__TWOJE POLECENIE__
Proszę wyciągnąć z poniższego wykazu wszystkie wiersze, w których występuje słowo lub ciąg znaków „what”.

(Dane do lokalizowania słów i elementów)
*-*-*
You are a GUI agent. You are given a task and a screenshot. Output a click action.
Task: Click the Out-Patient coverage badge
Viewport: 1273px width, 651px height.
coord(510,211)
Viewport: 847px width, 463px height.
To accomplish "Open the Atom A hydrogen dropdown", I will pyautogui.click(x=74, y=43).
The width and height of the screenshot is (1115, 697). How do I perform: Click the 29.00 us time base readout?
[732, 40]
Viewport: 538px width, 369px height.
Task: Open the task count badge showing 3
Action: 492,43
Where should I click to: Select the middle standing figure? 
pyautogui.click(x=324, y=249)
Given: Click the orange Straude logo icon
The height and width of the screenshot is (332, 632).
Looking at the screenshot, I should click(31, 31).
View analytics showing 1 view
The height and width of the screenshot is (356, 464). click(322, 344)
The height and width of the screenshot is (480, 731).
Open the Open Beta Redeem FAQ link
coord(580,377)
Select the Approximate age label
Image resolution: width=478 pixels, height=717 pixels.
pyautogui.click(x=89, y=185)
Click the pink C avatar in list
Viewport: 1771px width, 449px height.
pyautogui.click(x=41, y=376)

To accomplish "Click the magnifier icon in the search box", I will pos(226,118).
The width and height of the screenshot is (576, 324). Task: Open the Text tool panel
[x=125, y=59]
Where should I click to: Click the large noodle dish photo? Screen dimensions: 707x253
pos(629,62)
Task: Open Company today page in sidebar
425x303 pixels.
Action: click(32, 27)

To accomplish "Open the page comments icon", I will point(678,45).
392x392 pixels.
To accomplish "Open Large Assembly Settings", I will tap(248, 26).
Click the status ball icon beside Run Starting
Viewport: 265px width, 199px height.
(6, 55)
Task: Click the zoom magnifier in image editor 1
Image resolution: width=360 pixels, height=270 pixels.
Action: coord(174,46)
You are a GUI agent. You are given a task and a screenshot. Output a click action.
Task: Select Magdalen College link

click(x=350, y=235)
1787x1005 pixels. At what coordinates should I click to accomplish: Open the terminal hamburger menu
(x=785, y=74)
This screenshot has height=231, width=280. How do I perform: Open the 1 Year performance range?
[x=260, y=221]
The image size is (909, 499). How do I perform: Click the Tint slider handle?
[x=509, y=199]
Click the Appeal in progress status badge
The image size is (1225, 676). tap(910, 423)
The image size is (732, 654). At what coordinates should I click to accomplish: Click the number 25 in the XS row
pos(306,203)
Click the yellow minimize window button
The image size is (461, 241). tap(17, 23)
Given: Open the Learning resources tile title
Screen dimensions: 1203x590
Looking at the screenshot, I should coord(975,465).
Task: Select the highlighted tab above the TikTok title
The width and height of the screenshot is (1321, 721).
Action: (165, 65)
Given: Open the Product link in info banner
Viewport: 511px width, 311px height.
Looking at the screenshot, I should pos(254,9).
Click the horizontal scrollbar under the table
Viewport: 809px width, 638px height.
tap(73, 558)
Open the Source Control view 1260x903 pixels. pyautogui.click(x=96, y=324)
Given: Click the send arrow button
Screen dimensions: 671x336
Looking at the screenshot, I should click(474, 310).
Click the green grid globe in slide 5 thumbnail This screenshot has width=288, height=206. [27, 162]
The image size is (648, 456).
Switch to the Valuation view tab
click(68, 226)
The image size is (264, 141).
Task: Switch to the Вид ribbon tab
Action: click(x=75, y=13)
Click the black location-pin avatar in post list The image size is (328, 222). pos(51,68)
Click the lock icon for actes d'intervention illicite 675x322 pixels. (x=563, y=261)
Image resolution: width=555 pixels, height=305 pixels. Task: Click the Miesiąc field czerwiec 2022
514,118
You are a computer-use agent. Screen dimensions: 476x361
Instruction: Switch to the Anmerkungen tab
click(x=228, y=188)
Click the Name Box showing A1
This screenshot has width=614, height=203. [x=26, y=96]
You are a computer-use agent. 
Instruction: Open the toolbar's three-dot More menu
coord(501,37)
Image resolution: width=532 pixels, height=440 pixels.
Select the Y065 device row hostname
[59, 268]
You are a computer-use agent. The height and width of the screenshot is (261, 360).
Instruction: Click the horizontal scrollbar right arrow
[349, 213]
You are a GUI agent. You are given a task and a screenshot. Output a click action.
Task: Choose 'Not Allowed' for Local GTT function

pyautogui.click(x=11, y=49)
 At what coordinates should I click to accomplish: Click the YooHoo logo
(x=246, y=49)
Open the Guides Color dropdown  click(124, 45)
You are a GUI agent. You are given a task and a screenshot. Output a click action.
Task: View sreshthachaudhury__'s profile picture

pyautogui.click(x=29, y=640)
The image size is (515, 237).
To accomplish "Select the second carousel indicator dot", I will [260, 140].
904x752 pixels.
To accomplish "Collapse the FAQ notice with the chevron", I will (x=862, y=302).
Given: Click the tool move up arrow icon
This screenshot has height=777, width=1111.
*-*-*
__WYNIK ZADANIA__
1787x1005 pixels. At what coordinates should I click to accomplish: Open the terminal hamburger menu
The image size is (732, 654). At what coordinates should I click to accomplish: Click the number 25 in the XS row
 At what coordinates should I click to accomplish: Click the YooHoo logo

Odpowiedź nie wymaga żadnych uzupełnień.